The attack, which occurred in January right as the state was on the verge of dealing with the COVID-19 outbreak, involved the exploitation of an unpatched vulnerability that has seen global use by an infamous Chinese hacking group.
Though officials became aware of the attack by Jan. 28, the issue went unreported until last week when it was disclosed in the Wall Street Journal.
Hackers took advantage of a widely known vulnerability in several Citrix netscalers, commonly used devices that expedite communications between computer users. Citrix originally reported the security hole in mid-December and issued a patch on Jan. 10, but New York apparently failed to or could not act on the information in time, according to the Albany Times Union.
Using the vulnerability, hackers tunneled their way into several servers at the State University of New York (SUNY) College of Nanoscale Science and Engineering (CNSE), which has served as New York's main server farm since its 2013 data consolidation project. Officials have said that no personal or employee data was exposed as a result of the incident, though a number of servers routinely used by the State Police and other state agencies were temporarily rendered inaccessible.
“With the review complete, there is no evidence that personal data of any New York resident, employee, or any other individuals were compromised or have been taken from our network,” Rich Azzopardi, a senior advisor to Gov. Andrew M. Cuomo, told reporters. “In the meantime, ITS (Office of Information Technology Services) has taken actions to further harden our network and protect the integrity of our system.”
This attack occurred at the same time that the China-backed hacking group APT41 was conducting a global intrusion campaign based on the same Citrix vulnerability, targeting unpatched industry and government organizations alike. While its unknown whether APT41 was the group responsible for the New York hack, the details of the incident and nature of the group's campaign do share a certain similarity. The Times Union described the incident as "part of a mass cyberattack on similar devices worldwide."
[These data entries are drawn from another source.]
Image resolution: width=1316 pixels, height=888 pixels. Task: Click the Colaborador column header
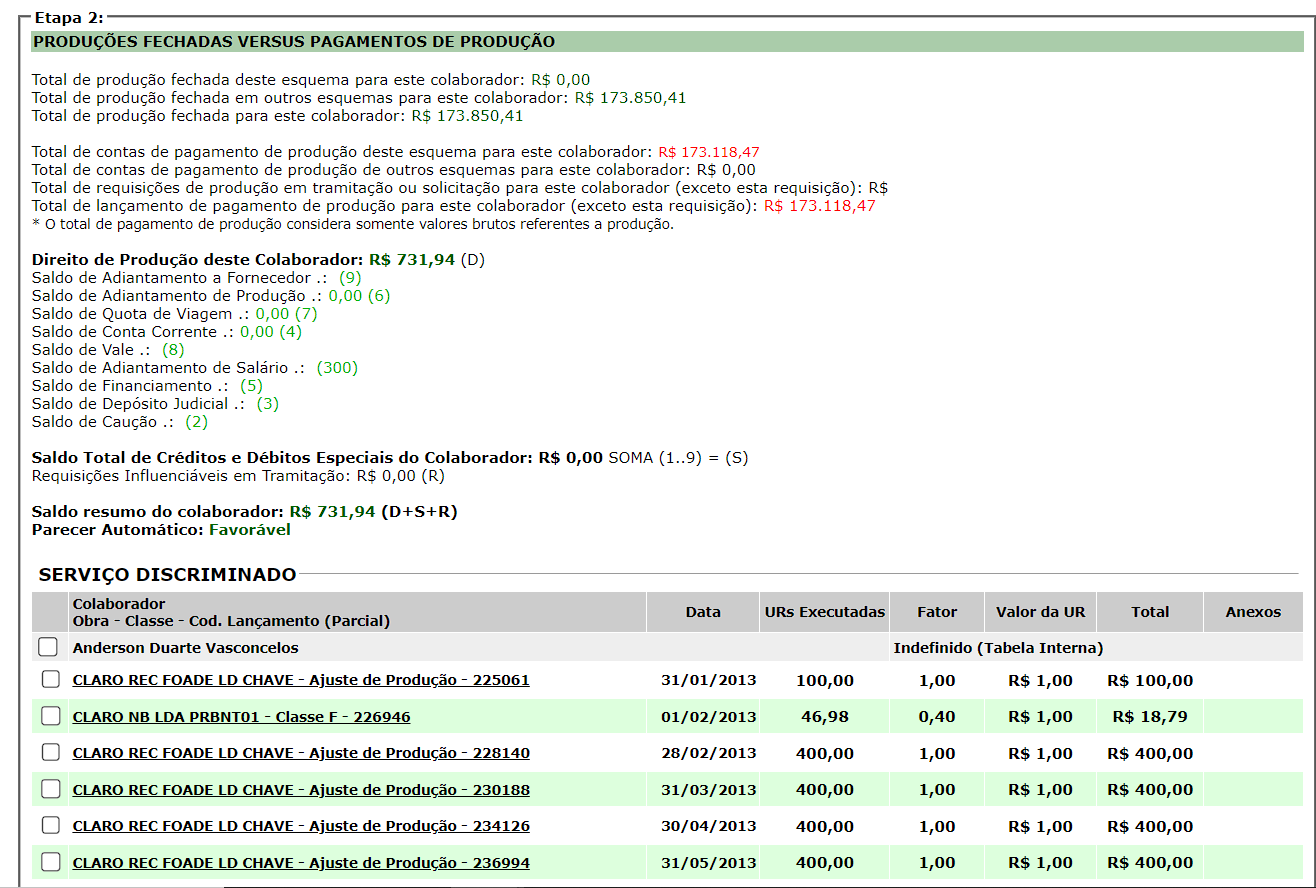(x=119, y=604)
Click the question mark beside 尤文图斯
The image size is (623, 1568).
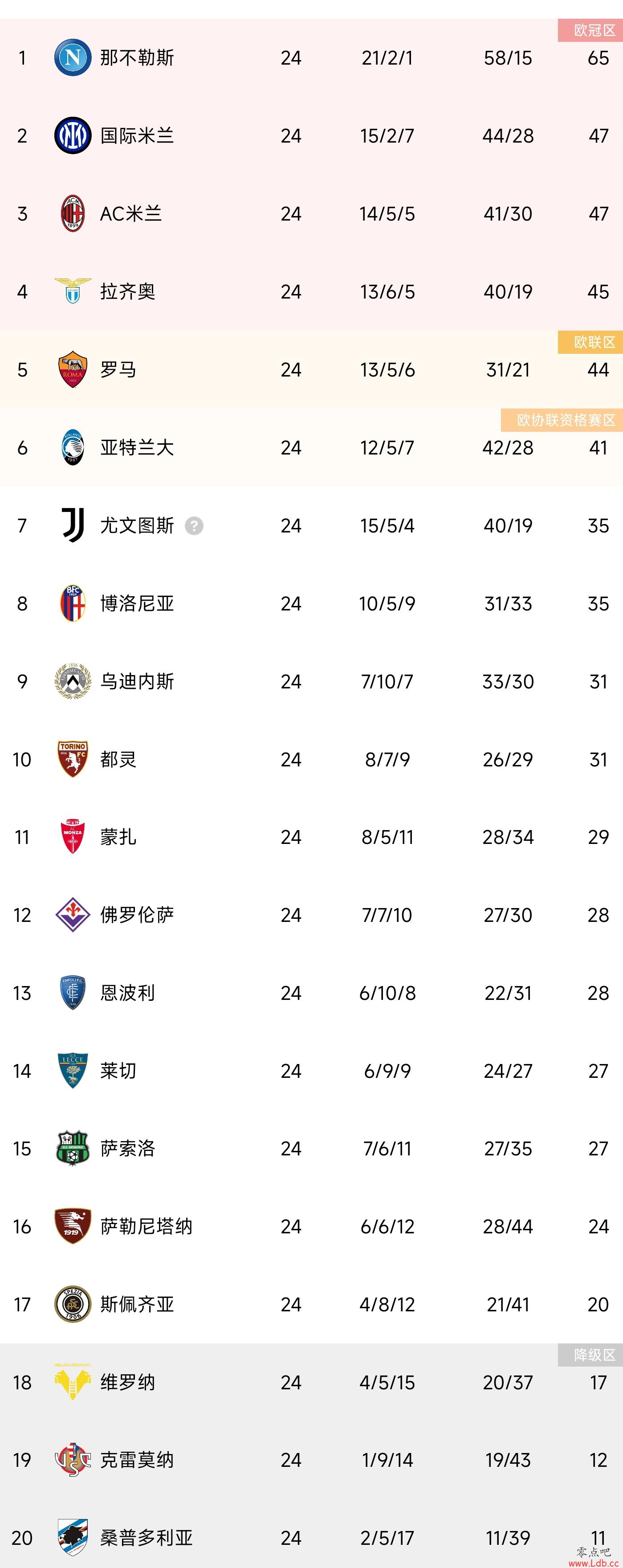click(194, 525)
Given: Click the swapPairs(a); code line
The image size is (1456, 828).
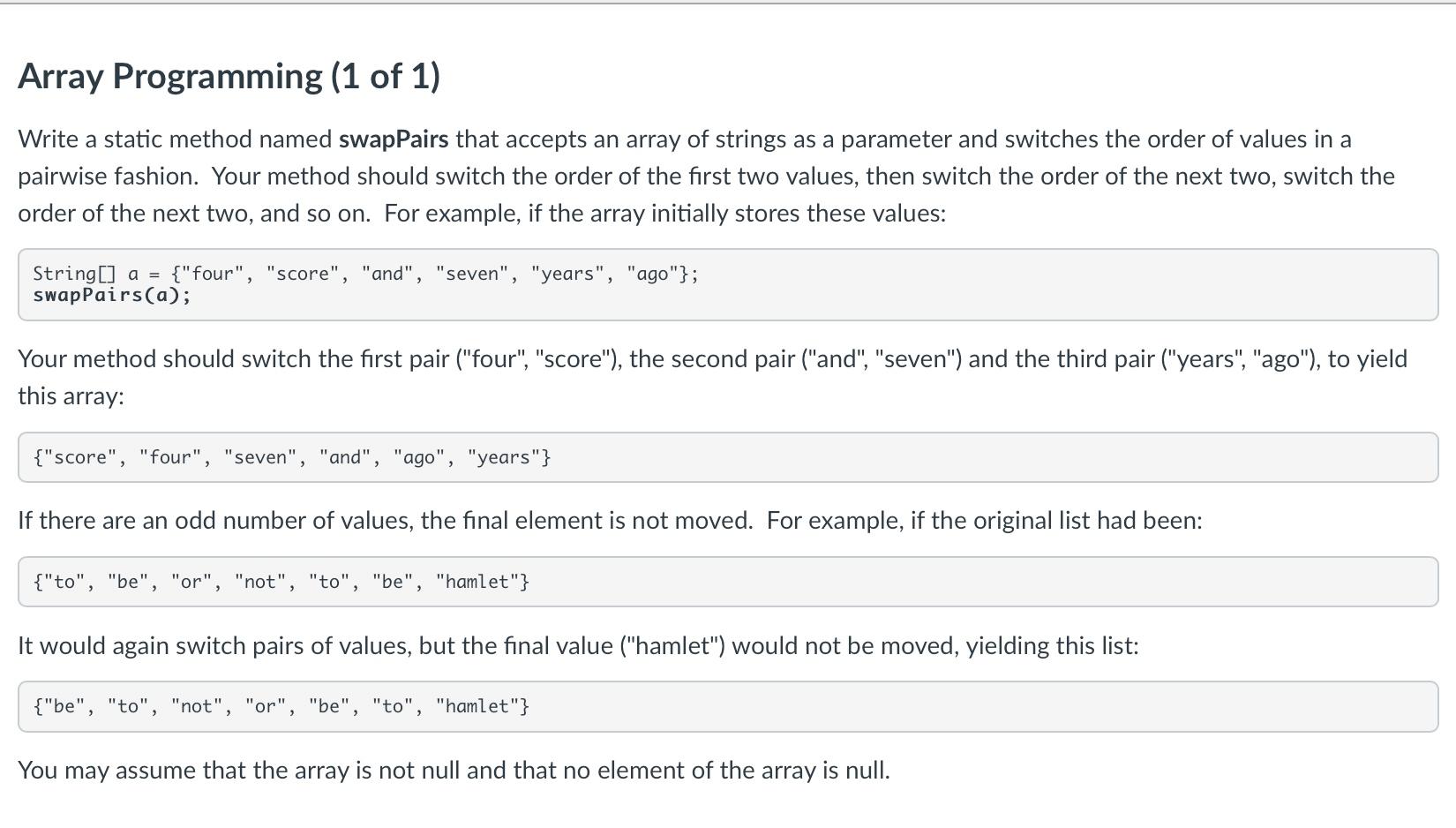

APT41 has used the vulnerability to conduct operations against businesses and governments alike, for unknown purposes, according to experts with cybersecurity firm FireEye.
Threat groups can be very mysterious and take careful analysis to understand, though the company's research has shown that APT41 is likely made up of contractors tasked by the state to conduct espionage and is one of the more capable groups that the firm tracks.
Since the attack, New York has taken a number of steps to investigate the incident, including hiring CrowdStrike to analyze how the attack occurred, while also teaming up with the FBI and other outside organizations to better understand what happened.
Albany has suffered through a number of debilitating cyberattacks over the past year, including a ransomware incident last March that cost the city $300,000, and a similar, more recent attack on its airport.
When reached by phone Monday, a communications representative for ITS declined to comment on the incident.